**WAS GEBRAUCHT WIRD**
Wie viele stationäre Einrichtungen für den Postversand verlangt die Post-Universaldienstleistungsverordnung laut dem Textausschnitt über Poststationen bundesweit mindestens?
══ TEXTAUSSCHNITT ══
Vor neun Jahren waren es allerdings schon einmal noch weniger: 12.570. Zugleich spart die Postbank an Mitarbeitern. Von insgesamt 27.000 Verkaufsstellen - Postbankfilialen, Partneragenturen und Paketshops - sind mittlerweile mehr als die Hälfte in den Händen von privaten Partnern. Diese werden in unterschiedlichsten Einrichtungen - in Supermärkten etwa, in Kiosken oder in Nagelstudios - in der Regel "nebenbei"betrieben.
Haben Bürger das Recht auf eine Post-Station vor Ort? Ja. Pro Gemeinde mit mindestens 2000 Einwohnern pro 80 Quadratkilometer ist eine Poststation gesetzlich vorgeschrieben. "Diese Vorschriften werden auch klar eingehalten", sagt Fiete Wulff von der Bundesnetzagentur. Die Beförderung der Deutschen Post unterliegt dem Grundgesetz. Genauer gesagt der Post-Universaldienstleistungsverordnung (PUDLV). Bundesweit verlangt diese mindestens 12.000 stationäre Einrichtungen für den Postversand. Dabei ist nicht entscheidend, ob diese von der Postbank oder durch private Einrichtungen betrieben werden.
Was müssen private Poststationen leisten? Im Jahr 2000 beförderte die Post in Deutschland noch gut 72 Millionen Briefe pro Werktag. Heute sind es nur noch 57 Millionen. Die Paketmenge ist im selben Zeitraum von rund zwei Millionen pro Werktag auf fünf Millionen gestiegen. Die Annahme und Weitergabe der Postgeschäfte wird immer mehr durch privat betriebene Poststationen geschultert. "Hauptsächlich handelt es sich dabei um Retour-Sendungen", berichtet Sebastian Klassen von seinen Erfahrungen aus Ziegelhausen. Für den Postbetrieb lernt Klassen sein Personal extra an. "Das Prozedere hat sich bei uns mittlerweile gut eingespielt - und läuft reibungslos". In Partnerfilialen, die nicht zusätzlich Personal abstellen, kann es hier auch zu längeren Wartezeiten kommen.
═══
══ ERFASSTE ANGABEN ══
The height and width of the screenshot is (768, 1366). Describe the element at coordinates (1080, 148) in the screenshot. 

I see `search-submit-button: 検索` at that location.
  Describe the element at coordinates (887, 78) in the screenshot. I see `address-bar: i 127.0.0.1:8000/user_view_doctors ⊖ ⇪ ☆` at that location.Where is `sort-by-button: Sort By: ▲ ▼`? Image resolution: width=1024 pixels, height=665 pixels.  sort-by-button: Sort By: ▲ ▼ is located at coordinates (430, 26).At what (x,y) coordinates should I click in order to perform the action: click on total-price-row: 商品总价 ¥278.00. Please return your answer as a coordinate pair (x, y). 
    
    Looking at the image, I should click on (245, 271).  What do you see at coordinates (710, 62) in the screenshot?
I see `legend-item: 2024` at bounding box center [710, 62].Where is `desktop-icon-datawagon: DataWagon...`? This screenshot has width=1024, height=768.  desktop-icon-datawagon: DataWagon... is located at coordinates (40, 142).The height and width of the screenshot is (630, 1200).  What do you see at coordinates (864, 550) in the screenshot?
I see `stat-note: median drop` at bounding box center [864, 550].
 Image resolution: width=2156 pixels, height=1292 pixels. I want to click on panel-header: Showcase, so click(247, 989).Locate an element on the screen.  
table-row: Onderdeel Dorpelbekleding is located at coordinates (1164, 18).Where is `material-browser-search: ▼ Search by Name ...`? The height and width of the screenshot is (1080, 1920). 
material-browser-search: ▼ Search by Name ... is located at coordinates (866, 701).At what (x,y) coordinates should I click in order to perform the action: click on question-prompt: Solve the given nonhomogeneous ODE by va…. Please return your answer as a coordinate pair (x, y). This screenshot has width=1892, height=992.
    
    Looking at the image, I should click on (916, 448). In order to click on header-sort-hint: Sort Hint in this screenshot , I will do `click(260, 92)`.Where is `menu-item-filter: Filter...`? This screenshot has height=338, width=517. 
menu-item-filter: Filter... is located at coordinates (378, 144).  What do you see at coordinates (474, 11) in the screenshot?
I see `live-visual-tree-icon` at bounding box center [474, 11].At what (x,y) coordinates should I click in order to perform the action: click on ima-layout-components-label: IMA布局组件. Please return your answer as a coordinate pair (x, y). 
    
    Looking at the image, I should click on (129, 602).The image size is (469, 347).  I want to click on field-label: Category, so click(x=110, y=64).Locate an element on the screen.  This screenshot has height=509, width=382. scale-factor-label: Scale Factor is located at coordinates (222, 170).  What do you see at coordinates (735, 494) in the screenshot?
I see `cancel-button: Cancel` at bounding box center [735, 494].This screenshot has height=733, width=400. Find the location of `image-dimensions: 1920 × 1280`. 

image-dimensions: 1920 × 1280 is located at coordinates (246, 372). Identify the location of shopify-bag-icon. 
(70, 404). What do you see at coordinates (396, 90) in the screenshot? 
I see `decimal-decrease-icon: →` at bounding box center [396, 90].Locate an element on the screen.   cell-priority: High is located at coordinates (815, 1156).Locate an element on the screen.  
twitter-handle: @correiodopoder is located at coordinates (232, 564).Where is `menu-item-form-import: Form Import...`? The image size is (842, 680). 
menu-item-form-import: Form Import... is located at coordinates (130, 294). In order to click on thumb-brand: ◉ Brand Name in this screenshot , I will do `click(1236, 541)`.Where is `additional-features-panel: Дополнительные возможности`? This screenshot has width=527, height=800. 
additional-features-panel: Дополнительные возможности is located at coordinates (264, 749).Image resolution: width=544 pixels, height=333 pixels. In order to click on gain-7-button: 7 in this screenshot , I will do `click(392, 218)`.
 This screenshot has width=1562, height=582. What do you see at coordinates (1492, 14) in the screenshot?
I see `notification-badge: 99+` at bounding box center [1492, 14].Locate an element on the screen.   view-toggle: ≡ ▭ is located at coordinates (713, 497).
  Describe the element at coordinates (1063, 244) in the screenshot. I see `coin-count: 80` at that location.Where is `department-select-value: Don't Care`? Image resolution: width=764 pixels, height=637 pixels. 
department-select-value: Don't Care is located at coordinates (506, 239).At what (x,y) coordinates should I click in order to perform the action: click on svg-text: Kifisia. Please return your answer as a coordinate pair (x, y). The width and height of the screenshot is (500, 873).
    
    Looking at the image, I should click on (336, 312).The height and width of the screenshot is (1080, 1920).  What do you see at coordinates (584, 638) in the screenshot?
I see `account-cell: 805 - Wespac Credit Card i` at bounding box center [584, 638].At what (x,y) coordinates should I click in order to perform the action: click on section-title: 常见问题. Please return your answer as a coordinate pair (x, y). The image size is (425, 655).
═══
**LÖSUNG DIESER AUFGABE**
Mindestens 12.000.